New molecular robot offers quantum materials development

An AI-assisted illustration of CARP, a new quantum-level robotic probe. (ChatGPT with image prompting routine).

Researchers have developed a new tool for working with materials at the atomic level. Think of it as a tiny robot that can assemble materials one atom at a time. 

The molecular robot is CARP, short for “chemist-intuited atomic robotic probe.” It combines two cutting-edge technologies: quantum-level probe microscopy and artificial intelligence. The goal is for CARP to automate the time-consuming manual task of manipulating atoms one at a time to develop new materials or products. 

The research team at National University of Singapore specifically sought to create a technique to manipulate and fabricate carbon-based quantum materials like open-shell magnetic nanographenes at the atomic level. The probe is guided and advised by AI algorithms trained on the knowledge of expert chemists. The AI tells the probe how to construct materials atom-by-atom, a task that has been extremely challenging and time-consuming. 

When ready for widespread use, CARP could be used for more than the creation of exotic new materials for industry. It could also be used for engineering quantum computers by precisely arranging atoms to create qubits (quantum computing bits). Another application would be to create molecular electronics, tiny electronic devices built atom-by-atom. In practice, CARP could give scientists and engineers the ability to construct and test new materials with precisely controlled atomic structures. 

The research findings were published in the journal Nature Synthesis in February 2024.

DATA EXTRACT
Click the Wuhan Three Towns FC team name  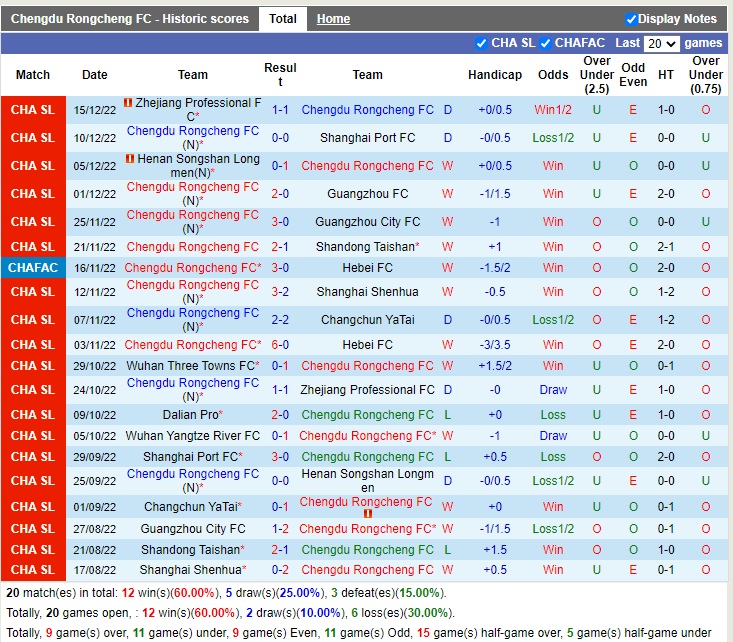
--
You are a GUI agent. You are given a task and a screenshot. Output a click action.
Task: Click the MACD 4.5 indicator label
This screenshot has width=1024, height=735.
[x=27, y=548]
--
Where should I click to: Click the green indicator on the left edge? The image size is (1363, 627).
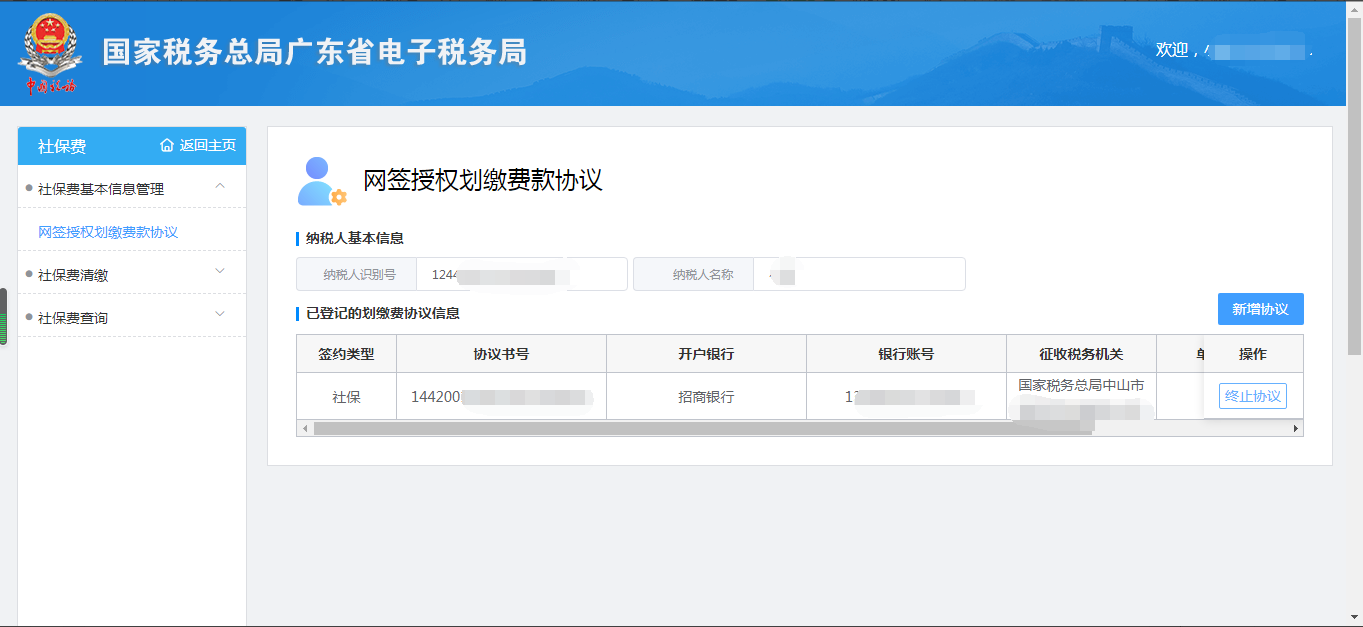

TO DO
1. From the article on the CARP molecular robot, return the passage from "New molecular robot" up to and including "materials or products.", word for word.
2. Using the article on the CARP molecular robot, answer:
(a) What is CARP short for?
(b) At which university is the research team based?
(c) In which journal and in what month and year were the findings published?

EXERCISE SOLUTIONS
1.
New molecular robot offers quantum materials development

An AI-assisted illustration of CARP, a new quantum-level robotic probe. (ChatGPT with image prompting routine).

Researchers have developed a new tool for working with materials at the atomic level. Think of it as a tiny robot that can assemble materials one atom at a time. 

The molecular robot is CARP, short for “chemist-intuited atomic robotic probe.” It combines two cutting-edge technologies: quantum-level probe microscopy and artificial intelligence. The goal is for CARP to automate the time-consuming manual task of manipulating atoms one at a time to develop new materials or products.

2.
(a) Chemist-intuited atomic robotic probe
(b) National University of Singapore
(c) Nature Synthesis, February 2024